Víctor Manuel Domínguez, Sindical Press.

LA HABANA, Cuba, marzo (www.cubanet.org) - El casco histórico del municipio Habana Vieja es una zona de derrumbe y esplendor. Un mapa donde se entrecruzan como cicatrices en el rostro de la ciudad los solares (casas de vecindad) inhabitables y las edificaciones majestuosas. Un sitio dividido en dos que envuelve en su olor a mar y aguas albañales el falso señorío de un turista extranjero y la miseria pública de un mendigo cubano con la mano extendida en la escalinata de la catedral

Nada podría definirla mejor que llamarla Ambos Mundos, como el hotel de Obispo y Mercaderes, donde aún duerme una inspiradora borrachera entre fotos, muebles, cama y trofeos de caza, el fantasma de Hemingway.

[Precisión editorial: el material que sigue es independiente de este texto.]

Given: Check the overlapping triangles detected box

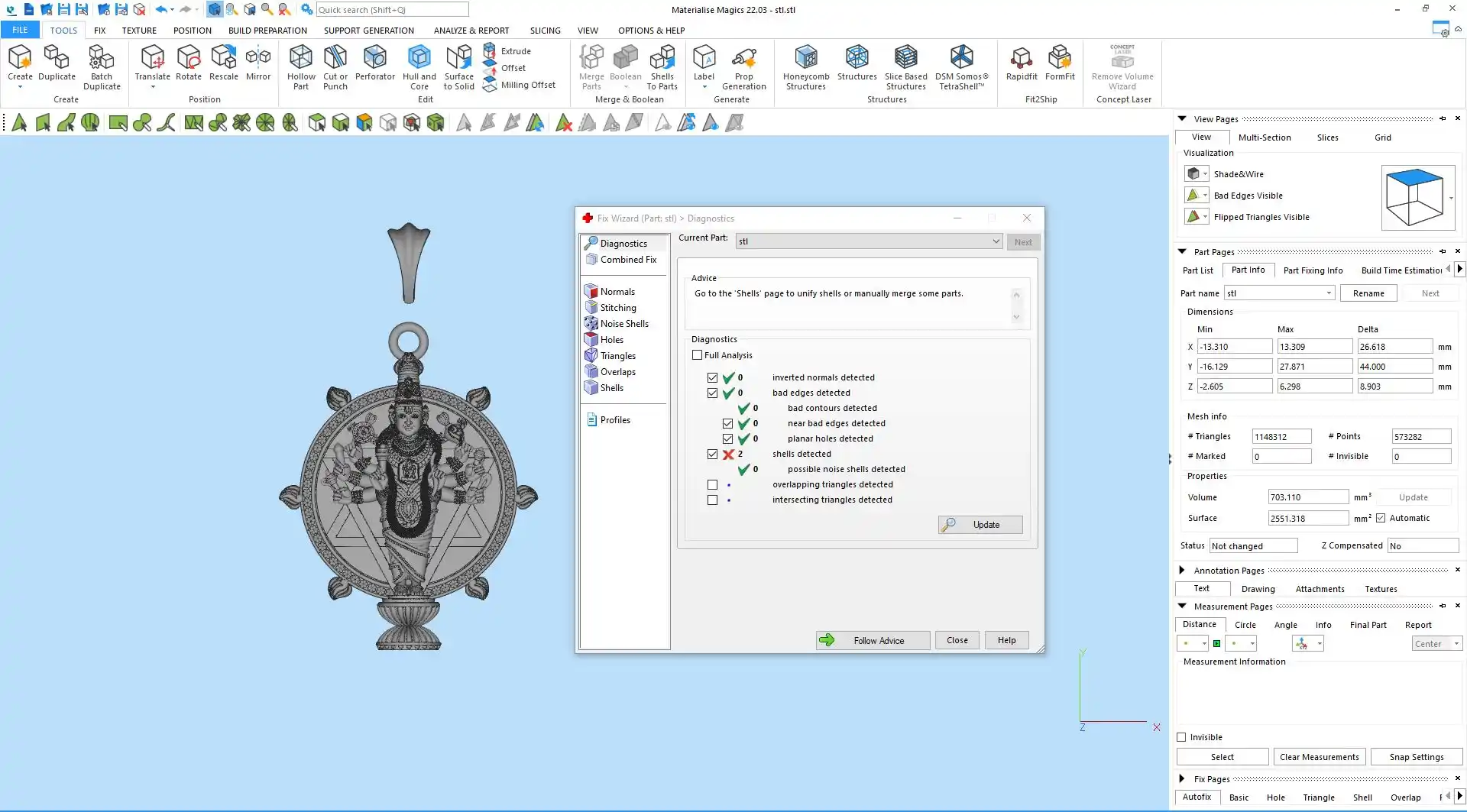Looking at the screenshot, I should 712,484.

Frente al mar, dominando la bahía, un Cristo, al parecer indiferente, mira crecer y derrumbarse la ciudad. Sus habitantes, soldaditos de plomo arrastrados por un remolino, se mueven como zombis por la plaza del Convento de San Francisco de Asís hacia un Muelle de Luz custodiado día y noche por policías, cuya única razón es registrar hasta el alma de quienes tomen la lancha rumbo a Regla o Casa Blanca.

La Habana Vieja es una tentación. Un  Palacio del Segundo Cabo que mira con asombro el trasiego de libros en la Plaza de Armas, los flashes de las cámaras que alumbran El Templete y el tronco de su ceiba acariciada por las manos de miles de cubanos que ruegan se les hagan los sueños realidad.

El casco histórico es una utopía para los nacidos entre sus parques y callejuelas. Un muro de Berlín que los separa de los extranjeros desde el bar Cabañas hasta el café París, pasando por el restaurante Europa, El Árabe,  La Mina, la Bodeguita del Medio y el antes socorrido El Patio, ahora convertido en Los Caprichos del Marqués.

En su atmosfera y sus adoquinadas calles de Babel tropical se mezclan todos los oficios, intereses y desazones bajo el deseo común de resolver. Los coches tirados por caballos, los pregones, la entrada de los  pescadores al puerto, las floristas,  los pillos y los trabajadores forman un hervidero humano digno de un carnaval.

Pero el casco histórico es una zona de derrumbe y esplendor. Un salto al vacío de una política urbanística que antepone la majestuosidad de las instituciones gubernamentales al mínimo confort del habitante común.

Y esto, sin que los cubanos tengan derecho  a  incluirse en la mirada de una Giraldilla que, oteando el horizonte  desde la cúpula del Castillo de la Fuerza, anuncia al visitante que ha llegado a La Habana.